抜粋本文 -
障害児童の移動支援事業において学校および自宅と放課後等デイサービス事業所間で利用できるように早期の見直しに期待します。
又、今年度から合理的配慮が民間事業者にも義務付けられたことを受け、共生社会しかけ隊の取組に期待します。
第六に子どもについて
子どもの居場所づくり基本方針が策定され、現在残る25館の児童館の存置が打ち出され、さらに児童館のない中学校区に7館が、さらに7地域に1館の中高校生機能優先館が設置される方針を確認しました。また、様々な区立施設を活用した子どもの居場所の創出で、子ども自らがその日の気分で選べる環境が整うことは重要です。
障がい児支援の充実と医療的ケア児支援体制の整備が進むことを期待するとともに、障がいの兄弟姉妹を持つ「きょうだい児」支援についても目を向けていただくよう要望します。

保存データ -
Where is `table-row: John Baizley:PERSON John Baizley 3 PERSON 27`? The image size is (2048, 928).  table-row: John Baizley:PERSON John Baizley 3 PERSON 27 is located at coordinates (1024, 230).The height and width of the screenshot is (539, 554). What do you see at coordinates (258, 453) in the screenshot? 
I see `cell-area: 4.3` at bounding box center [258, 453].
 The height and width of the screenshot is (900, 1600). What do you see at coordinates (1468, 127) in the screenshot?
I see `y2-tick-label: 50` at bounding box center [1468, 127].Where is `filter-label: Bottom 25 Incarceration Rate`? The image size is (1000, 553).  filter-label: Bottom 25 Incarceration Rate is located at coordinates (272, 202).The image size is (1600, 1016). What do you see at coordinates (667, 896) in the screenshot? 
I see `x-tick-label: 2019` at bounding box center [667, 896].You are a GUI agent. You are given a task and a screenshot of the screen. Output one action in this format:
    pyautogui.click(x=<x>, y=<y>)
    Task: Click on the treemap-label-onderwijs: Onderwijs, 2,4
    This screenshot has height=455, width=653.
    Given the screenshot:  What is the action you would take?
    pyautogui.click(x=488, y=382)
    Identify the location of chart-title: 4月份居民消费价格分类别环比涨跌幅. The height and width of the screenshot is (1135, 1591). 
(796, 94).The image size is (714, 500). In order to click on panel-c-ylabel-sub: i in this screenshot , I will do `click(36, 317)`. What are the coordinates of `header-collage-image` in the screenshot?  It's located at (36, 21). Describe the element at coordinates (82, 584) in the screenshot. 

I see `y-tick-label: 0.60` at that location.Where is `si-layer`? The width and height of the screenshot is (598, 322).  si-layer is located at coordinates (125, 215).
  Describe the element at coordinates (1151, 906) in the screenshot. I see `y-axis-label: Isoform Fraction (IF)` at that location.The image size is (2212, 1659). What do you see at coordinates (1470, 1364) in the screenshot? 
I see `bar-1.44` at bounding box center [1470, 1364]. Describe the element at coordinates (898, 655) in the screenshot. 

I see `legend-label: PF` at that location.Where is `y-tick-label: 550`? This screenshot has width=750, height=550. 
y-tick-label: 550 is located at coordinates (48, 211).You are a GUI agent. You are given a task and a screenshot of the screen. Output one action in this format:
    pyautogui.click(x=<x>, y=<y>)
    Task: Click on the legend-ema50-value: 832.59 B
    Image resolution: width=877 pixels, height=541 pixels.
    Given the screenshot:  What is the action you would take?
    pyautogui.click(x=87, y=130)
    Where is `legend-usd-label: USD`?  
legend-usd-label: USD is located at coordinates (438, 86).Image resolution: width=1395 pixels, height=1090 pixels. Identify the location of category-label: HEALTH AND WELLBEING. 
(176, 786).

作業指示 -
子どもや障がい児の支援についての抜粋本文を、最後の文に続けて書き進めてください。 保存データの各行は、抜粋本文とは別の資料です。

作業結果 -
児童相談所の設置準備を着実に進めていることが確認できました。児童虐待の早期発見・未然防止の強化、要支援家庭を対象とした事業の充実、子どもイブニングステイの実施など、すべて子どものいのちを守る重要な取り組みです。新規事業として、社会的養護自立支援拠点事業の準備が盛り込まれたことで、誰一人取り残さない取り組みが進むことを期待します。
第七に学びについて
学校を取り巻く環境が複雑化、多様化する中、教員の負担が増しているため、新たにエデュケーション・アシスタントを小学校全校に1名ずつ、導入されることが示されました。教員の負担軽減がはかられ、授業の質が向上することに期待します。
教育相談体制を充実するにあたって、スクールソーシャルワーカーは経験年数のバランスをとって配置ができるよう、改めて処遇の改善を求めます。
不登校対策の推進について、保護者の会がボランティアで続けてきた必要な活動を教育委員会が主体となって引き継ぐことはこれまで要望してきたことであり、評価します。不登校及び不登校傾向にある子どものために、各学校に居場所としての別室が作られることは重要です。そこに配置されるボランティアの支援員については不登校を理解するための研修を行うことを求めます。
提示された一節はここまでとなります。